Apparently Ptolemy XIII tried to block his sister's access to Alexandria. Plutarch gives an account of her adventurous journey to the Egyptian capital. According to this report she chose from her retinue only one follower, Apollodorus the Sicilian, and travelled with him to Alexandria. The Roman poet Lucan claims, that when Cleopatra arrived near the city she bribed a guardian to remove the defensive chains in the harbour of Pharus. In any case she entered the harbour of Alexandria by sea, because both Plutarch and Lucan say that she landed unobserved with her barque near the royal palace. According to Plutarch this happened in the twilight, and the Greek biographer adds that Cleopatra thought that her only chance to get to Caesar was to stretch herself at full length inside a bed-sack or carpet while Apollodorus tied it up with a cord and carried it past the guardians into the palace. The Egyptian Queen allegedly succeeded in that way in reaching the Roman general and in winning him over with this bold action. The credibility of this episode is disputed among scholars. But it is certain that Cleopatra gained Caesar's support by her appearance in person.

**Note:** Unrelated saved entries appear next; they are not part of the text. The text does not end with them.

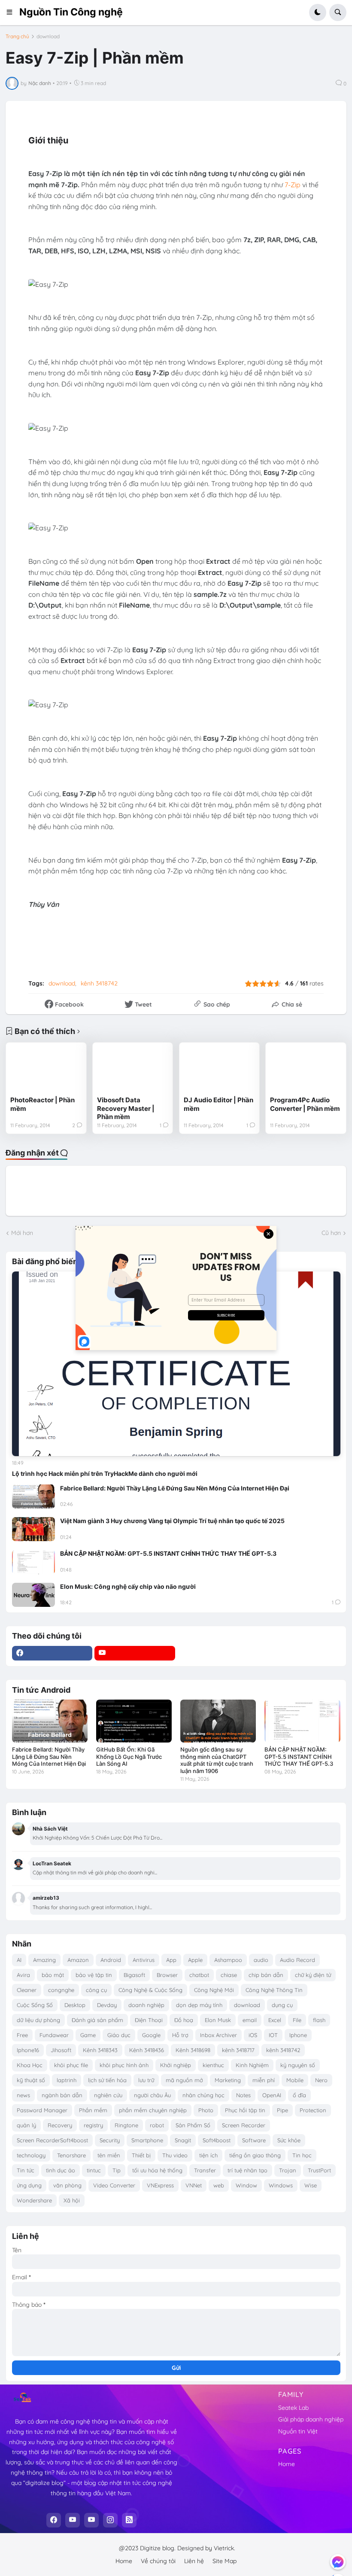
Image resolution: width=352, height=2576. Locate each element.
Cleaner (26, 1989)
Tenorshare (71, 2155)
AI (19, 1959)
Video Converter (114, 2185)
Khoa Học (29, 2065)
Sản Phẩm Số (193, 2125)
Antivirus (144, 1959)
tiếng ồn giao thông (255, 2155)
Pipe (282, 2110)
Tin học (302, 2155)
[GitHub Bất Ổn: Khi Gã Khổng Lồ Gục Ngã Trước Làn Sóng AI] (134, 1721)
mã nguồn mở (184, 2080)
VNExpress (160, 2185)
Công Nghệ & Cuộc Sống (150, 1989)
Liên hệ (194, 2561)
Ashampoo (228, 1959)
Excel (274, 2019)
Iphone (298, 2035)
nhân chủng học (203, 2095)
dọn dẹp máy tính (199, 2004)
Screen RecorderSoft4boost (52, 2140)
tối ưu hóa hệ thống (157, 2170)
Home (286, 2464)
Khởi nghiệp (175, 2065)
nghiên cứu (108, 2095)
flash (319, 2019)
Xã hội (72, 2200)
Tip (116, 2170)
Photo (205, 2110)
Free (22, 2035)
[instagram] (110, 2520)
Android (110, 1959)
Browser (167, 1974)
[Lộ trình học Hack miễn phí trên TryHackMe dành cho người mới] (176, 1363)
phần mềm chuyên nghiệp (153, 2110)
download (48, 36)
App (171, 1959)
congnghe (61, 1989)
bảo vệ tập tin (94, 1974)
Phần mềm (93, 2110)
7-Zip (292, 184)
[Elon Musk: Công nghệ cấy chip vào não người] (33, 1595)
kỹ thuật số (31, 2080)
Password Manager (42, 2110)
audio (261, 1959)
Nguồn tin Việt (298, 2431)
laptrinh (66, 2080)
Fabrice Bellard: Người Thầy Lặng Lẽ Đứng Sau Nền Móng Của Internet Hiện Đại (174, 1488)
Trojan (287, 2170)
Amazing (44, 1959)
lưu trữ (146, 2080)
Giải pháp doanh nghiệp (310, 2419)
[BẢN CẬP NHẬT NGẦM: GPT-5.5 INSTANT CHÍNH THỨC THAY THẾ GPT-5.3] (33, 1562)
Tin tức (25, 2170)
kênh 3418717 (238, 2050)
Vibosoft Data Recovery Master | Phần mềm (126, 1108)
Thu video (175, 2155)
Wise (310, 2185)
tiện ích (208, 2155)
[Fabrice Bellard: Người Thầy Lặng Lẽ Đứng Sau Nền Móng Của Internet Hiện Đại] (33, 1496)
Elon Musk (218, 2019)
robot (157, 2125)
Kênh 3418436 (146, 2050)
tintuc (94, 2170)
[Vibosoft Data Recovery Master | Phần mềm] (132, 1069)
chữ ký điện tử (313, 1974)
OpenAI (271, 2095)
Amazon (78, 1959)
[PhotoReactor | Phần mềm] (46, 1069)
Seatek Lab (293, 2408)
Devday (107, 2004)
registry (93, 2125)
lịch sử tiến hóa (107, 2080)
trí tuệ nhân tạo (247, 2170)
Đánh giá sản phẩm (97, 2019)
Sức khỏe (288, 2140)
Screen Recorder (243, 2125)
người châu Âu (152, 2095)
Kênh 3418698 (193, 2050)
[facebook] (52, 1653)
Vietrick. (224, 2548)
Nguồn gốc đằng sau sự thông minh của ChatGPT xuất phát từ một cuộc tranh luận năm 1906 (216, 1760)
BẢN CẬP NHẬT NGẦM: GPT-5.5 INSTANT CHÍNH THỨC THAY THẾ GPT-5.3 (168, 1553)
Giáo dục (118, 2035)
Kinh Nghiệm (252, 2065)
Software (254, 2140)
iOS (253, 2035)
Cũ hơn (331, 1233)
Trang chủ (17, 36)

So Cleopatra, taking only Apollodorus from among her friends, embarked in a little skiff and landed at the palace when it was already getting dark; and as it was impossible to escape notice otherwise, she stretched herself at full length inside a bed-sack, while Apollodorus tied the bed-sack up with a cord and carried it indoors to Caesar.

Nothing else is known about Apollodorus.

==In media==

- Apollodorus is mentioned briefly in act 2, scene 6 of William Shakespeare's Anthony and Cleopatra. The pirate Sextus Pompey goads Mark Anthony about his lover Cleopatra once being married to Julius Caesar, his friend. Pompey tells Anthony "I have heard Apollodorus carried-", before he is interrupted by Ahenobarbus, who later admits that Apollodorus did indeed carry "a certain queen to Caesar in a mattress."
- The role of Apollodorus is played by Cesare Danova in the 1963 epic, Cleopatra and is depicted as being somewhat in love with Cleopatra. Just prior to her suicide he tells her "I have always loved you." and she replies "And I have always known."
- In the 1945 film Caesar and Cleopatra, based on the play by George Bernard Shaw, he is played by Stewart Granger, and is depicted as being somewhat in love with Cleopatra.
- He was played in the first television adaptation of the play by Farley Granger, and in the second TV adaptation by Clive Francis.
- In the 2017 video game, Assassin's Creed Origins, Apollodorus is portrayed by actor Gerald Kyd, and is instrumental in managing a network of pro-Cleopatra spies and informants spread across Egypt. He is portrayed as an ally of the protagonist, Bayek
- In the 2003 book The October Horse by Colleen McCullough, Apollodorus plays a prominent role as a close, trusted servant of Cleopatra.